# Broken Stone Garden - 50L planted



## Space Cowboy (Jun 5, 2006)

Hey!
this is my latest work

size: 60x30x35cm
soil: Akadama
ILight: 3x24W T5 HO
filter: eheim 2213
plants: Hemianthus micranthemoides, rotala rotundifolia, glossostigma elatinoides, eleocharis minima.
here are the pics:








the first schetch of the hardscape

the main rock was too large so i tried to break some litle pieces
result:
i broke it in two large pieces









at first i freaked but then i calmed down and realised that i could do a very pleasent layout with the rocks

the difuser









the light









the CO2 test









filter outflow and inflow

















some changes to the regulator will now allow to suply 2 aquariums









my CO2 stock 








:laugh:

and the final result









it will take some time to grow the background 
take care


----------



## Zapins (Jul 28, 2004)

lol, I like all the pics of the gadgets. Reminds me of James Bond before a mission. 

Those rocks are pretty big, but I think it could work if you planted something on top of the rocks.


----------



## fish newb (May 10, 2006)

I like it. You don't really see too many giant rock scapes. 

-Andrew


----------



## Space Cowboy (Jun 5, 2006)

i planted hemianthus micranthemoides and rotala rotundofolia in the background but it will take a while for them to start showing up over the rocks


----------



## DMHdispute (Oct 23, 2007)

Great scape. Id love to have all that glass equipment, i think its the least noticable way to filter the water.


----------



## Genin (Jan 28, 2007)

I love the giant rocks. I think when everything grows in nice and thick it will be a very impressive scape. It's nice to deviate from the norm a bit.


----------



## Space Cowboy (Jun 5, 2006)

hey everyone!
thanks for the coments
here is an update. i added 20 _Paracheirodon Simulans_ and i'm loving them


----------



## andrew__ (May 18, 2007)

starting to look really nice there, good job


----------



## Adolphus (Jan 13, 2008)

look at where you started and where you have come to already. I just love it - fantastic and imaginative.


----------



## f.saraiva (Jan 25, 2008)

Great tank, simple and beautiful or should i say gorgeous =P keep it in a good way rayer:


----------



## Prometheus (Feb 12, 2008)

Hey did you take the plastic rims off the tank or did it come like that?


----------



## Space Cowboy (Jun 5, 2006)

Prometheus said:


> Hey did you take the plastic rims off the tank or did it come like that?


hey
yes i did it came with some unnecessary and ugly plastic rims on top and on the bottom so i took them off. it took me some time to remove all the silicon bits that where holding the plastics
here's an update








i still need to work hard on the trimming to get a dense look on the _Hemianthus Micranthemoides_ in the background


----------



## landstrykeren (Apr 17, 2007)

Nice, but that's actually 63l


----------



## Steven_Chong (Mar 17, 2005)

I'd say keep the stems at a minimum-- they'll only distract from those great dramatic rocks. Nice work dude.


----------



## duzzy (Feb 9, 2008)

Great scape love the gadgets and the green tetras don't think i have seen them in Australia

Regards Darren


----------



## Space Cowboy (Jun 5, 2006)

hi!

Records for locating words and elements
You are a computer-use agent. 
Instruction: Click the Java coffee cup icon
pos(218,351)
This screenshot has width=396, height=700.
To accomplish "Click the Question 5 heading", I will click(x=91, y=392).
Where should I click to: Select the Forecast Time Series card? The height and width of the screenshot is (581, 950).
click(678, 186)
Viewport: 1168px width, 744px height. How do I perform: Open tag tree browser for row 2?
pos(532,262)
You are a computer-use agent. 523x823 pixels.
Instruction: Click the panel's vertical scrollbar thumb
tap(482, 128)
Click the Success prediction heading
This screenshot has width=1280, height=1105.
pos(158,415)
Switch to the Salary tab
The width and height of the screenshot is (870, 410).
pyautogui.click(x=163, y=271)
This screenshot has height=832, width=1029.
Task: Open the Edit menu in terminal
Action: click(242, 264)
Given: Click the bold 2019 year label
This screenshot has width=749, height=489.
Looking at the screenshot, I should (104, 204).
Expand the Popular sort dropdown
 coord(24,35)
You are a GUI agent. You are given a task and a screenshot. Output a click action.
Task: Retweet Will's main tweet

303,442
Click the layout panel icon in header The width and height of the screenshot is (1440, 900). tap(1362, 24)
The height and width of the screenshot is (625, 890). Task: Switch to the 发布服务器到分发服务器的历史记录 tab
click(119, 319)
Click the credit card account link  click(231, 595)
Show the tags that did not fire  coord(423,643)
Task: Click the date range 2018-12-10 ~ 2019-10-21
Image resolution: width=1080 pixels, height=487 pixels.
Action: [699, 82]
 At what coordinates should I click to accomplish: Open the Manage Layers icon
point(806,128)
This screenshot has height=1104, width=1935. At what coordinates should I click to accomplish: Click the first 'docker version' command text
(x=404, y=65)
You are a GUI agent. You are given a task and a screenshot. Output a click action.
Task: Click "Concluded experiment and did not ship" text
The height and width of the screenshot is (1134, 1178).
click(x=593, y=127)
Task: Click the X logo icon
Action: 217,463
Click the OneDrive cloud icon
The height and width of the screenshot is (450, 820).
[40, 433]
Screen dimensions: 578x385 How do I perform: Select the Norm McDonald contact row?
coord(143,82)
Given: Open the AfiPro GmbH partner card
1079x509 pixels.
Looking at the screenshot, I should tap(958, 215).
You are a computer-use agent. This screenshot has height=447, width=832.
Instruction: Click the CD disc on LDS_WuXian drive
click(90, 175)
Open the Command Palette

### Requirement:
In the Broken Stone Garden thread, what fish did the tank's owner add in the update?

### Expected output:
20 Paracheirodon Simulans